As Bong Joon Ho’s seventh feature film, Parasite has gained the most recognition of all of his films. Like his last six features, this production highlights Bong’s commentary on systemic poverty, and the never-ending cycle in which a family can become trapped.

For instance, Taek Kim Ki, a father of a poor family, played by Song Kang Ho, falsifies a luxurious business card to impress a potential employer for his wife. Whether it was Bong’s intention or not. This act reflects the obsession of image and behavior of Patrick Bateman in American Psycho, played by Christian Bale.

Furthermore, the flick emphasizes the stratified class system with both metaphorical and actual elevation. 

The wealthiest family in the film, the Parks, live in a luxurious mansion at what seems to be the highest point of the city, while the most poor and unfortunate reside in a hidden basement blocked from sunlight. Additionally, the wealthy literally built their castle on the home of the poor.

“Parasite” is by CJ Entertainment. This still was released for press and is protected under review and educational purposes. 

The middle working class however, gets a taste of both. The semi-basement becomes an ionic point of this film, making it almost synonymous with the Kim family. They are situated in a basement home in which the top part of their wall is a window, which is also the main light source to their home. 

But not even this bit of luxury comes without significant sacrifice and downsides — they are completely at the mercy of the weather. Their house is positioned to be viewed as one of the lowest points of the city that we see. A twist in the film later proves to show that even though they get some taste of comfort, that does not separate them from the beggars that they so hate.

After careful analysis, I can conclude that the title of ‘parasite’ travels from person to person, even family to family across the film. 

Some argue that the poorest family, the Moons, were the leeches, justifying it by pointing out the fact that they have food and a house as a result of the Parks, but others maintain the opposite. That the Parks were leeching off of the hard work of the lower class.

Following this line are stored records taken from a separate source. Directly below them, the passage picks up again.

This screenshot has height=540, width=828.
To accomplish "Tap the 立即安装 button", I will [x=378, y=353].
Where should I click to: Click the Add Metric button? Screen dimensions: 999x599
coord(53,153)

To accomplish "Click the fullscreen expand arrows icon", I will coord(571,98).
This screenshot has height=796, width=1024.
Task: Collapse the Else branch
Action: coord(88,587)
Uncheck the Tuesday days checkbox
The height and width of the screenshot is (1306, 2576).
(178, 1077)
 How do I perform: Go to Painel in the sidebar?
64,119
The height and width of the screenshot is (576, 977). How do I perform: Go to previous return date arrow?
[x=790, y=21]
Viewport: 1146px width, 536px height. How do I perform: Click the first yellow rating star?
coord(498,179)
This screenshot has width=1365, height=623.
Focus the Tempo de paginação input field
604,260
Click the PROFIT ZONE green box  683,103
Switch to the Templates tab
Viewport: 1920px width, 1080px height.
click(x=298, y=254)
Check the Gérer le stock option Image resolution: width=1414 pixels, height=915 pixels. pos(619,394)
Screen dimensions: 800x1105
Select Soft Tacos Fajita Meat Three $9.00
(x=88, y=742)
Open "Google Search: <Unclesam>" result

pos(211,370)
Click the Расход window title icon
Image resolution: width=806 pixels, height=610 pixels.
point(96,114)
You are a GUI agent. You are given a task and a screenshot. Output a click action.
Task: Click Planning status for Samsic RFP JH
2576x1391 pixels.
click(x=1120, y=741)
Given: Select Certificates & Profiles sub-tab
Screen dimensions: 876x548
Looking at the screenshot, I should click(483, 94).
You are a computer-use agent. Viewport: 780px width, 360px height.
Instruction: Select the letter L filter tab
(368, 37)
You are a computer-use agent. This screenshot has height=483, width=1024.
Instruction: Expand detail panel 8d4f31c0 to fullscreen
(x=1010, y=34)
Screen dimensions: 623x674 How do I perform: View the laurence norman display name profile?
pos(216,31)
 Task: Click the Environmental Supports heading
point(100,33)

The Moon family performs unnoticed tasks to ease the lives of the Parks, while they take for granted the accessibility of their material possessions and comfort.

Overall, “Parasite” showcases how different classes view each other and makes light of the situation through dark humor which will leave audiences thinking about it for a long time to come. With its numerous nominations at award shows this season, including a nominee from the academy for best picture, this movie is a must watch. Then you can make the call for who the actual ‘parasite’ is.